I enjoy hanging out at Susan's Place so much. Many women here have been hurt badly, like my very dear sweetheart. Many have heart-wrenching stories. Like you, they need an ear and open heart.

I hope you'll find this to be a healing place to work through your confusion, overwhelm, and frustration. I hope to encourage you to be a powerful advocate, but you are free to choose a different path. We wish you well, either way.

More recently, I realized that my post-mastectomy treatment decisions -- as a result of cancer -- were as gender affirming as transgender treatment. You are valid!
:icon_wave:
1999 we met and married :icon_archery:
Fall 2018 The woman hiding behind my husband's facade is coming out full time! :icon_female:
She began MTF HRT but had adverse reactions, so gave up on transitioning medically.
Summer 2022 I went through gender confirmation surgery as a result of cancer.
2024 her cardiologist and a therapist wrote letters approving of resuming HRT, she's legally changing her name, and now she's getting on the calendar for surgery!

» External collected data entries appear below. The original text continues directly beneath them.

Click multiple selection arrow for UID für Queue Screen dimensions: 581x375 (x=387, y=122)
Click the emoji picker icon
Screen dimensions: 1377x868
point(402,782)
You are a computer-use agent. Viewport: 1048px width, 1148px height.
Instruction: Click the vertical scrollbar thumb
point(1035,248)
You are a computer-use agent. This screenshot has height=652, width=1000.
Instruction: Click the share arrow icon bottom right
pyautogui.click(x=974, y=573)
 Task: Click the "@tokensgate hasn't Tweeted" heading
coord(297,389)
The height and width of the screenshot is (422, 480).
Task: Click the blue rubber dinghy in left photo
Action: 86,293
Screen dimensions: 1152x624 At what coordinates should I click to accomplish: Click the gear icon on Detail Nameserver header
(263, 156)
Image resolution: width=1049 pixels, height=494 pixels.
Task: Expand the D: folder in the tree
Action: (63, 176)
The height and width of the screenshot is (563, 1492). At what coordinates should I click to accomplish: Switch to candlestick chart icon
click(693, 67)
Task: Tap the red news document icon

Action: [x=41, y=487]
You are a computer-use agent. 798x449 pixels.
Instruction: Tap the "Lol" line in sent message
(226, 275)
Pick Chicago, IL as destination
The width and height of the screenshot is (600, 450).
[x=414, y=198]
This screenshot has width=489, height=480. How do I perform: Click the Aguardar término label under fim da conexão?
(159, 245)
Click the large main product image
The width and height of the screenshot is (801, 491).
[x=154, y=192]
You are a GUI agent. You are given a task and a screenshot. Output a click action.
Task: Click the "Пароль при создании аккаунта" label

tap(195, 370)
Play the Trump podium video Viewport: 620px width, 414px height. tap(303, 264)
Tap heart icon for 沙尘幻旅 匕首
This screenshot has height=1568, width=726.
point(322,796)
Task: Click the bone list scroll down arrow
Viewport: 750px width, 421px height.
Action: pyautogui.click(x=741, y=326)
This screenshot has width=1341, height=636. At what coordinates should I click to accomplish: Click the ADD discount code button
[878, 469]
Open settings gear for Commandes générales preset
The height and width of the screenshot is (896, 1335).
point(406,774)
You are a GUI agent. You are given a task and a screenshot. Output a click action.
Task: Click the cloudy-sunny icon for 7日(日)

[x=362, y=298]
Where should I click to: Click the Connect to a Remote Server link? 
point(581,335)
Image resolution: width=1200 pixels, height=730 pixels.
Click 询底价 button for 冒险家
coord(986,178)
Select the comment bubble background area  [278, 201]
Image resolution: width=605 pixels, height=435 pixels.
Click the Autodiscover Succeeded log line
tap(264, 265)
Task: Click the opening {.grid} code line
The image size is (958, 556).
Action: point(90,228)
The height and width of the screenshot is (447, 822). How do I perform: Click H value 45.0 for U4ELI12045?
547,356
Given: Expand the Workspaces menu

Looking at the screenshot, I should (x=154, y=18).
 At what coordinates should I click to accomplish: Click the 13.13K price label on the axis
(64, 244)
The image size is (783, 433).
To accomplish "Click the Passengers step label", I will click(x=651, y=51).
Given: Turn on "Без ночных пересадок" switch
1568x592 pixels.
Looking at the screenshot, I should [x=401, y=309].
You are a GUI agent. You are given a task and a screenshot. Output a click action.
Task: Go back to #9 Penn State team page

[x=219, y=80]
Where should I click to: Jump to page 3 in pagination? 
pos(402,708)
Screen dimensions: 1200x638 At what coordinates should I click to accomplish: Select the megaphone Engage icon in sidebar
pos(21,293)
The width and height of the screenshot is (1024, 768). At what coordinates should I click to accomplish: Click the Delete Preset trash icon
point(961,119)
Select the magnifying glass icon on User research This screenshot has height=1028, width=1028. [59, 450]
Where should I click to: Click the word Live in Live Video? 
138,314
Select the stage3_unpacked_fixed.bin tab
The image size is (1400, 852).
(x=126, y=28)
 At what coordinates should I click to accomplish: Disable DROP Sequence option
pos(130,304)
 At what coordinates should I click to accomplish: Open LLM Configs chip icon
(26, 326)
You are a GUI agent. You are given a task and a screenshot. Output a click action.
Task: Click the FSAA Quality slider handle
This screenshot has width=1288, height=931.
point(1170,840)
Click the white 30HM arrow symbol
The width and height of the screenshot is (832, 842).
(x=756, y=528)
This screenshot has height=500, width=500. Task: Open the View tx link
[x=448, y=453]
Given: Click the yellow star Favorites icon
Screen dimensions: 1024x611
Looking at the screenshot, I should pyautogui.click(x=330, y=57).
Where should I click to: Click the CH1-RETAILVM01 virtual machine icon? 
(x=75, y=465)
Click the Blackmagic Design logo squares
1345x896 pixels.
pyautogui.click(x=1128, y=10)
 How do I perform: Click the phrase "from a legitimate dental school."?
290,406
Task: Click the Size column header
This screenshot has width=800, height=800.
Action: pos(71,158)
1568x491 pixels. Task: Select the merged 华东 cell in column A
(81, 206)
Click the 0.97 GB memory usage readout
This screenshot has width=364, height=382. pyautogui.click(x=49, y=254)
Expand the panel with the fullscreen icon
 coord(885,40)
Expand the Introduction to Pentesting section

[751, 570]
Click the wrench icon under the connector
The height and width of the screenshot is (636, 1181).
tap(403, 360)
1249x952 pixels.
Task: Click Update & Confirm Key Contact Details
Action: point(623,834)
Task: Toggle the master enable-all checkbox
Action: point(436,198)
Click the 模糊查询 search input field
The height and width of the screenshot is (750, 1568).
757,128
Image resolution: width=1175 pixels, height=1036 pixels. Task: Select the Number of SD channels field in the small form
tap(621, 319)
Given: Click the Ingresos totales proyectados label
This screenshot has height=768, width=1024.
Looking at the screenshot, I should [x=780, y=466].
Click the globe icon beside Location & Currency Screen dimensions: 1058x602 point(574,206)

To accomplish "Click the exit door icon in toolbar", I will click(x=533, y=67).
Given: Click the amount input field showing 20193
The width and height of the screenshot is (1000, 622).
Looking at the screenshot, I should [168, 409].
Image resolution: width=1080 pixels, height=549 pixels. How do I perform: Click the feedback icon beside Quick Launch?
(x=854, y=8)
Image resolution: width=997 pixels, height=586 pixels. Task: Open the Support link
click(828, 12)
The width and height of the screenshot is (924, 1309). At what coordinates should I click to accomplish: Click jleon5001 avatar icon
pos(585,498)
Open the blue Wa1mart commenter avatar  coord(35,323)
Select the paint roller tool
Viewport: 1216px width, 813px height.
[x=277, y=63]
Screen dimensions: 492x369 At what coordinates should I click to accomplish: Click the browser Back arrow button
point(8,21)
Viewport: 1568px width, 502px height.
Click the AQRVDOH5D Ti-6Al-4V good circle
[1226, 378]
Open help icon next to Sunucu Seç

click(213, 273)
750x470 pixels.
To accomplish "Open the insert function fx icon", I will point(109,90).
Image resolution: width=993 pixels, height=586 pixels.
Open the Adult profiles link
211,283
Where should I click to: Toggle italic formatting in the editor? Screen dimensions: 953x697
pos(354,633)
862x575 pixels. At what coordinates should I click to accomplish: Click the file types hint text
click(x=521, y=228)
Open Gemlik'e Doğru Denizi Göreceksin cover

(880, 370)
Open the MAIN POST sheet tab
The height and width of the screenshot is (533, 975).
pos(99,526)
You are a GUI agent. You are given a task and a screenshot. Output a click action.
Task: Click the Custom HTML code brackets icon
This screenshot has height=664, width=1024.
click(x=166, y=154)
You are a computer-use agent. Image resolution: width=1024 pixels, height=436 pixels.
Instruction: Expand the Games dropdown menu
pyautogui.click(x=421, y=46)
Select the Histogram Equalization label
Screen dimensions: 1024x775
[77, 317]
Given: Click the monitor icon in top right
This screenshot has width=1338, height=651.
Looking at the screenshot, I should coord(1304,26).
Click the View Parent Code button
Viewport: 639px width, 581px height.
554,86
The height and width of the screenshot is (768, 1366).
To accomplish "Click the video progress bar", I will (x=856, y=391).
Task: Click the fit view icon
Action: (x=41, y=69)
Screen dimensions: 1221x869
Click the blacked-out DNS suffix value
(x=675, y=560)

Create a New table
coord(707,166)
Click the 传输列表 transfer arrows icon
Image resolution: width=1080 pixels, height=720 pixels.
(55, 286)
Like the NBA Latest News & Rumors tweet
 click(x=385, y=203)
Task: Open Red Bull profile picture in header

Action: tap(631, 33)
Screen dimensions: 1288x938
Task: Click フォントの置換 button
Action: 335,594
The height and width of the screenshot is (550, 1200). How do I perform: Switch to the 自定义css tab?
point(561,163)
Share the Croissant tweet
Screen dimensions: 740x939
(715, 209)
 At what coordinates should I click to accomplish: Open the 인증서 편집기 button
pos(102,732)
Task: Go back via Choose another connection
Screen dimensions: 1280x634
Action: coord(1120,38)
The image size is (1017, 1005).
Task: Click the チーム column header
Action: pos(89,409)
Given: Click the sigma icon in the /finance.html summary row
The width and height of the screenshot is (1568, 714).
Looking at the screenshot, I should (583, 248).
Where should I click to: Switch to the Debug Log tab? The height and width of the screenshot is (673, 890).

Welcome, to Significant Others
https://www.susans.org/index.php/topic,247396.0.html

Our transitioning blog, "Opening The Cage"
https://www.susans.org/index.php/topic,241591.0.html

FinallyTrans

Quote from: Moonflower on May 10, 2024, 07:08:30 AMYes! Yay Norah!

I hope we can help. What comes to mind is suggesting that you spend a few minutes each day imagining how your wife might respond. Start with the scariest stuff, then replace that with what you really want. Dwell on what you really want, to increase the chances of getting what you want.

I wrote previously,
More recently, I realized that my post-mastectomy treatment decisions -- as a result of cancer -- were as gender affirming as transgender treatment. You are valid!

Oh my gosh thank you for the nice note!! I've been reading here and thinking a lot about how she will react. I believe she will be supportive, but not sure she would want to stay with me. Which is scary!!